Gram: Improving connectivity within the city is a key focus area of ForwardOP, our vision for the city. I am on the Board of ForwardOP and committed to its initiative areas. We are already making some positive moves toward improved connectivity: we’ve added bike lanes around the city, incorporated walking paths in new development and we recently voted to pilot a scooter program. In addition, microtransit is available in our city as a low-cost method of ride sharing.

There is much still to be done. We are currently studying the College Boulevard corridor for improvements to connectivity in that area. We must continue to fund infrastructure improvements to allow for additional walking, biking and public transit options. This includes executing on OP’s Bicycle Master Plan for 263 miles of biking infrastructure. We should consider the future potential for a mass transit option to connect Johnson County cities with Kansas City.

Mosher: Public transportation and connectivity is a topic that I don’t really know where we are at currently. I don’t really have an answer. This is something that I’ll have to come up to speed on.
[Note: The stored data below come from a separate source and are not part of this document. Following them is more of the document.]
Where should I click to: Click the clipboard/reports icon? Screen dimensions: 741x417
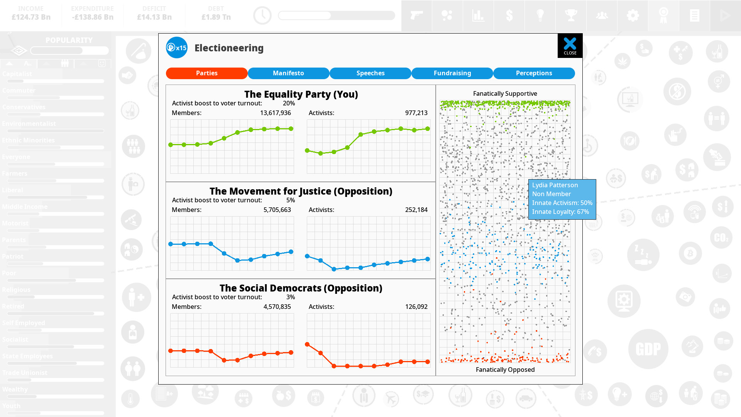point(694,15)
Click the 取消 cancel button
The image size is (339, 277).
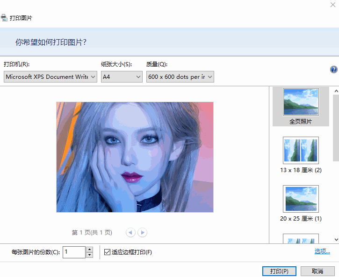(x=317, y=271)
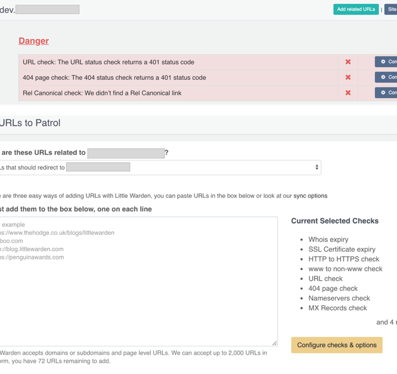
Task: Click MX Records check list item
Action: 337,308
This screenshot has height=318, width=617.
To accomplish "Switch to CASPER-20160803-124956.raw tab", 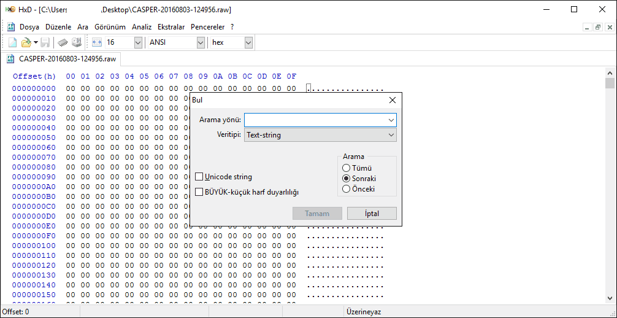I will click(x=61, y=59).
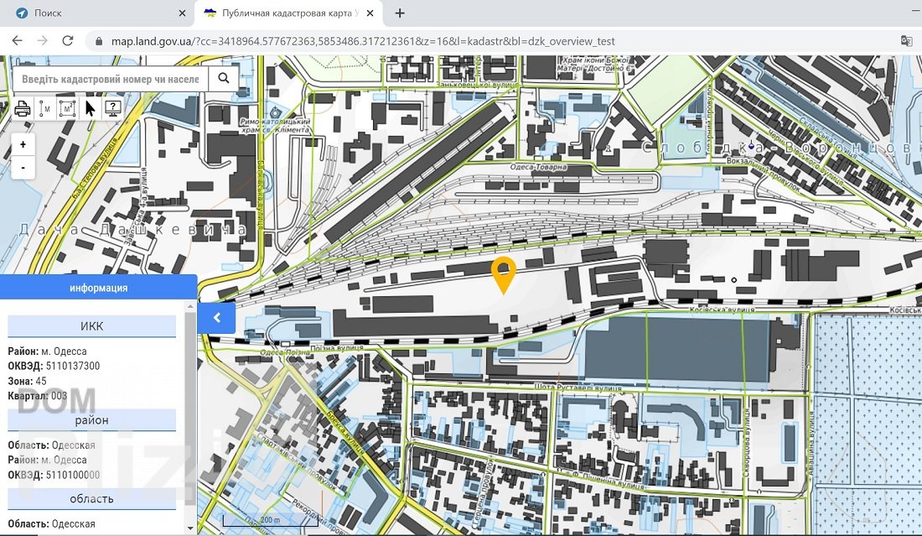Zoom out with the minus button
The width and height of the screenshot is (922, 536).
pyautogui.click(x=23, y=167)
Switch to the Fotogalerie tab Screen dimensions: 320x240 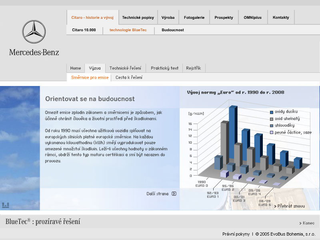click(x=194, y=18)
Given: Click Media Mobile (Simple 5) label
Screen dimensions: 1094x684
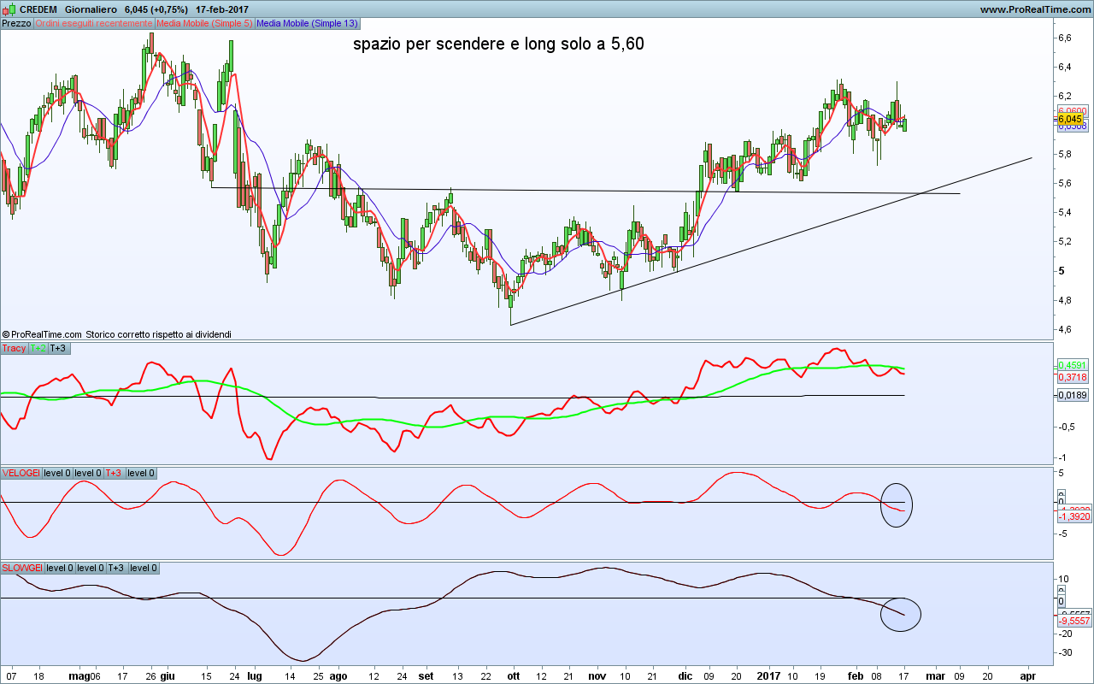Looking at the screenshot, I should click(x=203, y=23).
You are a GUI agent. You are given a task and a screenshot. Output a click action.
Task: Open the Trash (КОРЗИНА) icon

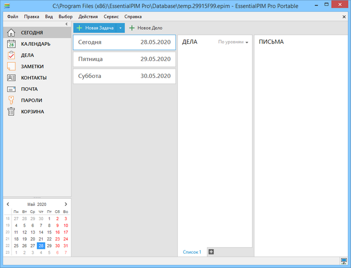point(11,111)
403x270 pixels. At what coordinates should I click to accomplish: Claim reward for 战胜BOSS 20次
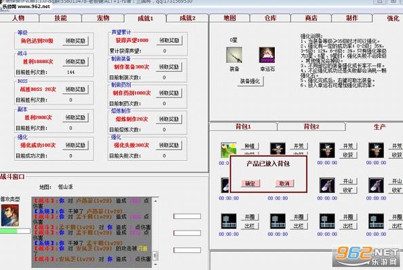[75, 90]
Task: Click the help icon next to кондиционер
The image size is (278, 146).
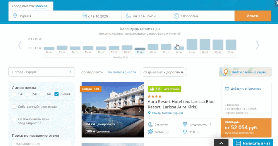Action: pos(210,124)
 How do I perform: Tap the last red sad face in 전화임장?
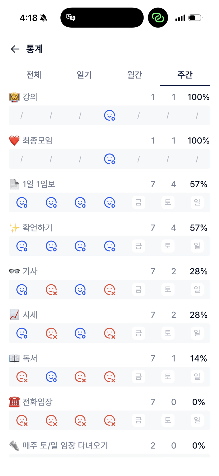pos(109,420)
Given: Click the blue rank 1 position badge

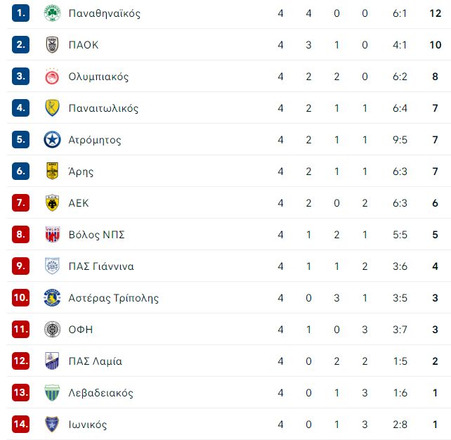Looking at the screenshot, I should [x=20, y=13].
If I don’t know something, I’ll tell you!

Q:What changes, if any, would you like to see in the city budget?

Stacie Gram Overland Park City Council Candidate, Ward 4

Gram: I believe our current budget is fiscally prudent and makes good use of our taxpayer dollars. With the lowest property tax of any city in Johnson County, living in Overland Park provides great value for our money in an award-winning city!

My ‘wish list’ for the city includes enhancements that are important to us all. Infrastructure is a key priority as we address aging streets, sidewalks, and stormwater drainage and move away from chip seal on our roads. These improvements will require significant investment.

As our population grows, we’ll need more resources for police and fire departments and public works. I would like to see us employ a sustainability director on a part or full-time basis to help implement environmentally friendly policies across all city departments. I would like to establish additional funds to help improve and maintain the residential areas in north OP and develop varied housing choices like cottage homes, and to help fund the initiatives of ForwardOP. 

Mosher: The city budget needs to first and foremost give what is needed for essential services first, to include infrastructure. There is a model used by other cities called zero budgeting, where intake equals income, what we all use in our lives.

We need to live within our means. To start, we need to quit giving money to developers and businesses to move and build here. We need to be that “destination” of choice. It really hurt when we gave some much to BlueHawk, especially after their representative basically stated “This is where we needed to be from all of our research, the perfect location”. We’re they coming anyway? If so, why the tax incentives? We shouldn’t be limiting our future income in this way.